Ce mouvement de séparation des flux a-t-il sauvé le piéton ou l'a-t-il relégué dans les marges de nos villes ? Les piétons sont supposés marcher sur les rives d'une voierie s'ils ne peuvent traverser qu'en certains endroits réputés protégés. Plus encore, des infrastructures nouvelles ont rendu la marche impraticable, de la ligne de chemin de fer du XIXème siècle à l'autoroute du XXème siècle. Ce faisant, elles ont capté l'essentiel des déplacements. 

La marche assure pourtant encore une part importante des déplacements locaux : 22 % en France en 2008, date de la dernière mesure disponible... certaines configurations très denses permettent aux piétons de s'épanouir : à Paris intra-muros, la marche demeure le mode de déplacement dominant, représentant la moitié des trajets effectués, soit cinq fois plus que l'automobile...

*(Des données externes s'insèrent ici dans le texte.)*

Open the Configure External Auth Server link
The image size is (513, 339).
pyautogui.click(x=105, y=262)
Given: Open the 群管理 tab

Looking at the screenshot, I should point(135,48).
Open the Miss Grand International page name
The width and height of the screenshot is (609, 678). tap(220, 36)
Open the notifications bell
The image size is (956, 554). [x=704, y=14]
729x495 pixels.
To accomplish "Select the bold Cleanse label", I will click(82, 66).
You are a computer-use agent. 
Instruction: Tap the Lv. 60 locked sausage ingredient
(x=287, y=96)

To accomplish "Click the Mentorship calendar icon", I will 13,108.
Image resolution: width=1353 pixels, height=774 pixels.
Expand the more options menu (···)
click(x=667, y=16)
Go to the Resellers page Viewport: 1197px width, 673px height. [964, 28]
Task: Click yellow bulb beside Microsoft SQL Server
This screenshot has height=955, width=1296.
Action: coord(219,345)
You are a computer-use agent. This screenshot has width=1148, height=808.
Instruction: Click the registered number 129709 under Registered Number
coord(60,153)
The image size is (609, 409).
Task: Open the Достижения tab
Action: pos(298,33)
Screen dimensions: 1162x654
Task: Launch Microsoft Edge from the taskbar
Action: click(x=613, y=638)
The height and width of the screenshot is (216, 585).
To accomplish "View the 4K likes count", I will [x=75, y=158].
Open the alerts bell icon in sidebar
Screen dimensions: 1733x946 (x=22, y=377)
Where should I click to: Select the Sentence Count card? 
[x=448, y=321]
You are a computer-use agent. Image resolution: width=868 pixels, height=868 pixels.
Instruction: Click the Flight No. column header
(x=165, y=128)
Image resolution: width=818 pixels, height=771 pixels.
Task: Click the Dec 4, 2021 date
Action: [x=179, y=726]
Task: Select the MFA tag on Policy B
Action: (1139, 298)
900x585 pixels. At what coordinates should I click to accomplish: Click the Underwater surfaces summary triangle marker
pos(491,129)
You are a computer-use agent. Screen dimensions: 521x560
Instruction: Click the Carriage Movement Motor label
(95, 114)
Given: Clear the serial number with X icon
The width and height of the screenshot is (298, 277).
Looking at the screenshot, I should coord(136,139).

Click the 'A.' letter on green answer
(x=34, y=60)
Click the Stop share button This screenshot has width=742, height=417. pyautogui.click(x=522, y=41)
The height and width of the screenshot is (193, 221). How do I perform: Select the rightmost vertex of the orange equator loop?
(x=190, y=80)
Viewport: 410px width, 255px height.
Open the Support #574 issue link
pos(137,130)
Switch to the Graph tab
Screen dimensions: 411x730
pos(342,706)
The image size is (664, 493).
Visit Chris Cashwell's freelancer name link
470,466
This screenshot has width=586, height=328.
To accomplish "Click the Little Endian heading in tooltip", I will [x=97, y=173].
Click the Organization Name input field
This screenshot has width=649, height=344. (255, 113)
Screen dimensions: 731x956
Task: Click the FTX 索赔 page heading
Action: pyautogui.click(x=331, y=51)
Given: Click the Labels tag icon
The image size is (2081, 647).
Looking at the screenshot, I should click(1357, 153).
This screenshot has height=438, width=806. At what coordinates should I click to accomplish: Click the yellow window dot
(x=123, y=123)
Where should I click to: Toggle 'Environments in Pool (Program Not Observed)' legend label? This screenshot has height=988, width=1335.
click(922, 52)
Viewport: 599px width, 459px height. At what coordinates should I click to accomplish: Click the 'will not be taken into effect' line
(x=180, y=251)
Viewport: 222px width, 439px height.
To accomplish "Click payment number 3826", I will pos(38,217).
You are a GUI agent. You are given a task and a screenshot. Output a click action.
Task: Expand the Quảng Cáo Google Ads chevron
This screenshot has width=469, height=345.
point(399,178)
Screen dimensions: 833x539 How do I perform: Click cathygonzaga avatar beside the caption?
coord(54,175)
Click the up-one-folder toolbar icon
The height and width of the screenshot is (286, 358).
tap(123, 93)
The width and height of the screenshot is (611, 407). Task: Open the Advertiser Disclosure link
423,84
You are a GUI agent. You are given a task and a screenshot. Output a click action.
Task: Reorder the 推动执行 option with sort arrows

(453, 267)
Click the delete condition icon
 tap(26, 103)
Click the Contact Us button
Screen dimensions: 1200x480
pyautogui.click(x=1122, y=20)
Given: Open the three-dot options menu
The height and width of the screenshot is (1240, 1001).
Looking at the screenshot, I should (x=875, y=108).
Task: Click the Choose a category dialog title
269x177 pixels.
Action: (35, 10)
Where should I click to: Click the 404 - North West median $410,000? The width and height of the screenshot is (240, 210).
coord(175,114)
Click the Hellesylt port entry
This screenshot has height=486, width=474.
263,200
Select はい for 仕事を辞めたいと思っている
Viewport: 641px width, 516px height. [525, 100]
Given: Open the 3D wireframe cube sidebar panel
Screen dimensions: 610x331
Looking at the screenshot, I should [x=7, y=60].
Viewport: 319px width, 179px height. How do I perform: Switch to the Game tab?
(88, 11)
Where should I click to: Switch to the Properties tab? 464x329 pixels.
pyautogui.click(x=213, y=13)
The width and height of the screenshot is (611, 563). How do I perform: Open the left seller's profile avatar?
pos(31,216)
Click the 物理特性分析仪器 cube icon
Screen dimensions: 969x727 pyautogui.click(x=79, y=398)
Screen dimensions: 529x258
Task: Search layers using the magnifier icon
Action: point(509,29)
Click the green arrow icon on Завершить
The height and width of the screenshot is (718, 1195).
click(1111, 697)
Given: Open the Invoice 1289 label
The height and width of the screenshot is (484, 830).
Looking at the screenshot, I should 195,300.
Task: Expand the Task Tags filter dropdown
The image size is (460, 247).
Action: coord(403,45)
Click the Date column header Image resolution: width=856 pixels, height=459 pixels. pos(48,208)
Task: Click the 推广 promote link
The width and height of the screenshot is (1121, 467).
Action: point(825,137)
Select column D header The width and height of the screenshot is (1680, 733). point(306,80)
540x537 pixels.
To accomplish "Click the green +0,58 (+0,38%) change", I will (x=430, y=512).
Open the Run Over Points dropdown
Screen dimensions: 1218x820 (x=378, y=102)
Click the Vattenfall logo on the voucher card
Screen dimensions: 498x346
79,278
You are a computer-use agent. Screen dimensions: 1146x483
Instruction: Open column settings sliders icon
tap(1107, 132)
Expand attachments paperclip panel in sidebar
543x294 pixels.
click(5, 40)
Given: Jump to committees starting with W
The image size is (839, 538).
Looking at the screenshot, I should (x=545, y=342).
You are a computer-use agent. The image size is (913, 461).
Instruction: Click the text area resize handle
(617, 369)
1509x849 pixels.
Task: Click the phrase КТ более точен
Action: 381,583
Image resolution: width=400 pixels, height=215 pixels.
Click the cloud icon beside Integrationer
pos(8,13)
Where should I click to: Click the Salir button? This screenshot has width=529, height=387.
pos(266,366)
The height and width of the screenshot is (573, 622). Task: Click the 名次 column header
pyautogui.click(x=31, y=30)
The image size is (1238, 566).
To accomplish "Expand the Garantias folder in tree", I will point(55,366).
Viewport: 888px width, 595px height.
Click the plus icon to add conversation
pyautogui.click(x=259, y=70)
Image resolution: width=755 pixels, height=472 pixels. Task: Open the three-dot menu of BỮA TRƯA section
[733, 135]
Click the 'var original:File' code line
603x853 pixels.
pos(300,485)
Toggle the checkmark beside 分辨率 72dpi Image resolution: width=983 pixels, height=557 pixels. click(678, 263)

Mode actif par excellente, la marche présente aussi une dimension de santé publique qui ouvre la voie à d'autres formes de monétarisation des effets des transports. Avec elle, les gains de temps ne se comptent plus à chaque trajet raccourci, mais se traduisent en des durées de vie allongées. Voici encore une autre raison de suivre la marche pour considérer autrement une écologie des modes de déplacement où les systèmes les plus archaïques ne sont pas nécessairement ceux que l'on croit. "

Arnaud Passalacqua 

Extraits du livre " RĖTROFUTUR , une contre-histoire des innovations énergétiques "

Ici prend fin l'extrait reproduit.